Ответ большевику Дыбенко

22
18
20
22
24
26
28
30

Через хату препротивно закукарекал петух. Что–то он не вовремя заголосил, ясный день на дворе, небо чистое, солнце жарит вовсю. По улице проехал какой–то ненормальный махновец, в застегнутой под горло, слегка побитой молью, перекрещенной патронташами, шубе из волка. За гордым носителем шубы валило человек тридцать – конные, пешие – все вперемешку Девка в драной тельняшке подпрыгивала в английском седле, то и дело упуская правое стремя, черная коса кнутом моталась у нее за спиной.

– Коршуненко! – вестовой тихонечко вышел из хаты и показал на очередное пополнение, – От, в шубе который. То добре, у него люди – то шо треба.

Прогрессор метко плюнул в пожухлые хозяйские цветы. Самокрутка почти закончилась, надо было возвращаться к работе. Лучше железную дорогу разбирать, чем три часа скрючиваться над подоконником, но еще лучше – уйти на речку, и сидеть в воде по шею до вечера. Кобылу выкупать, портянки постирать, комаров накормить – мало ли у человека на речке занятий? Только за тем отрядом, где командир в волчьей шубе – гонец очередной, черная шапка на затылок сбита, с коня пена летит. Неужели– наступаем? Вестовой глянул, унесся куда–то вглубь села. Точно, наступаем. Потом выясним, кто тот патефон сломал, когда та девушка раздалась в талии, потом. А сейчас – вещи в скатку, скатку через плечо, наган на пояс, патроны в карманы – и хрен ты нас убьешь!

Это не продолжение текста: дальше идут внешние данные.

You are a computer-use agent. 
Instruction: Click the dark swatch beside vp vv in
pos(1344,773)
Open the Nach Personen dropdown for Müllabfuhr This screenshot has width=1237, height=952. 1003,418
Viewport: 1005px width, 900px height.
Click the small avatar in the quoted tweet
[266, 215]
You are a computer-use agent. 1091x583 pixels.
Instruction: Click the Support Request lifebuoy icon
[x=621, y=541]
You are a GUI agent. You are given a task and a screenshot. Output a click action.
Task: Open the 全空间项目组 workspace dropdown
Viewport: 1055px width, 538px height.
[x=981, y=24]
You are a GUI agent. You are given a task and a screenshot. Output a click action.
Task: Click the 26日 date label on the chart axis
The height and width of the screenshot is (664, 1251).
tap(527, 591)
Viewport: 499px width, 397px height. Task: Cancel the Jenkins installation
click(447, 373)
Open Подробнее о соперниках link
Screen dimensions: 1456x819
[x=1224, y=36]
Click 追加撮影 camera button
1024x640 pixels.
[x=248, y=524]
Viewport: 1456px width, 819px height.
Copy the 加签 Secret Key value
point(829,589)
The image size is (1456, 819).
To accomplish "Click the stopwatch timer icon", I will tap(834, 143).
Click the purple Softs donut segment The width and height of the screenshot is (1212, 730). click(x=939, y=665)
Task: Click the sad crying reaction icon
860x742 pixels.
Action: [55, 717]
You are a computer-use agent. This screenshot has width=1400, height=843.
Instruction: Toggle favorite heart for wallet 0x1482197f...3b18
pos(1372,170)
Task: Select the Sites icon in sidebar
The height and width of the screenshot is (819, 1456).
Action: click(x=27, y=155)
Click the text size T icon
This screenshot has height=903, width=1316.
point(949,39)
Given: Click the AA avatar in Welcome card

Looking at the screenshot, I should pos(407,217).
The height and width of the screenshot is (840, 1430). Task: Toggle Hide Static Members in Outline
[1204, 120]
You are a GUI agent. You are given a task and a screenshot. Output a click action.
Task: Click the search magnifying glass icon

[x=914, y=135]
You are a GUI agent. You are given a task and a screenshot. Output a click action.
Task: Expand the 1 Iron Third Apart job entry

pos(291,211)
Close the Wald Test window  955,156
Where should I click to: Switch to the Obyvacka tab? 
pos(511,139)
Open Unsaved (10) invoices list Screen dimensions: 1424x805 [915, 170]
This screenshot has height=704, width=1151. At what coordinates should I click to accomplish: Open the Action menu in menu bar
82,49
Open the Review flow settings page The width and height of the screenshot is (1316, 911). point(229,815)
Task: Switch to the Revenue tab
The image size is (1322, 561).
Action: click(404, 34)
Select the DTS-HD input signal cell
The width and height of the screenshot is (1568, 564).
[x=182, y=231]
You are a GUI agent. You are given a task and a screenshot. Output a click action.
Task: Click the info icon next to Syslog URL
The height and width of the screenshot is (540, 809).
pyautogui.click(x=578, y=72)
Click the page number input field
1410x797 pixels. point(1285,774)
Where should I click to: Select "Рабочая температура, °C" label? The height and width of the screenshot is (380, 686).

Конница по степи идет, земля от копыт стонет, подковы искры из камешков выбивают. Лава на лаву. У одних команда – «Пики к бою, сабли вон!», а у других – свист, что уши закладывает, мат да смех. У одних – погоны, да лампасы, да надежда, что еще можно остановить врагов. Еще можно. А можно ли из шматка хлеба – обратно колос сделать? Что посеяли, то и выросло, что выросло, то и пожали. И горек этот хлеб.

Схлестнулись. Сабля об саблю щербится, кони – и те друг друга кусают да выбитых из седла топчут. А до кого сабля не дотянулась, того пуля успокоит. А до кого пуля не долетит, того добрая пика достанет, умоется поганой кровью. Только тот казак с пикой – не урядник Митрий Горохов, а махновцы– совсем не немецкая пехота. Извернулся в седле повстанец щербатый, от пики ушел, сам в ответ выстрелил. Да отозвался ему с фланга пулемет, будто Чужая Молодица засмеялась. И славно Чужая Молодица покосила, ох и славно. Будут жены по хатам своих ждать, будут матери сыновей выглядывать, будут дети в сотый раз про отца спрашивать. Ветер бы ответил, да нет у него языка. Ворон бы ответил, да не умеет. Волк бы рассказал, да не сможет.

Ходит Шовкун по полю, за ним очкастая милосердная сестра семенит, очки придерживает на переносице. Это волку с вороном убитые – одинаковые, а Шовкун глядит зорко, форму, кровью залитую, примечает. И такое он видит, что прям душа у него белыми цветочками расцветает. Не красные на казацких шароварах лампасы, а вовсе даже синие. Видно на самом деле уже с Дону выдачи нет, раз по этим степям зайды сибирские хробаков кормят. Вы ж мои маленькие, вы ж мои кольчатые, кушайте на здоровье. А то все уши прожужжали – казаки, защитники рубежей отечества. Кубань – поменяла орла на сокола, или как там тот трезубец толкуется, Волчья Сотня – а бес их знает, не то их всех постреляли, не то они все изобиделись и дезертировали до дому, до хаты. Потому что дисциплина в армии дело хорошее, но мозгами тоже иногда думать надо, когда кого вешать, особенно если ты весь из себя генерал и даже в самой академии учился. А то такой нежный той Деникин, как зеркальный карп, уже и гульнуть своим частям не дает. А теперь и Дон откололся. Хоть якась польза от гетьмана Скоропадского случилась, хоть его уже и след простыл – он всякие договоры понаписывал, а пан бухгалтер те договоры из стола повытаскивал, будто козыри, и вовремя с них пошел. Из приятных политических измышлений повстанца выдернул чей–то почти новый и даже чистый офицерский китель на мертвеце с разрубленной головой.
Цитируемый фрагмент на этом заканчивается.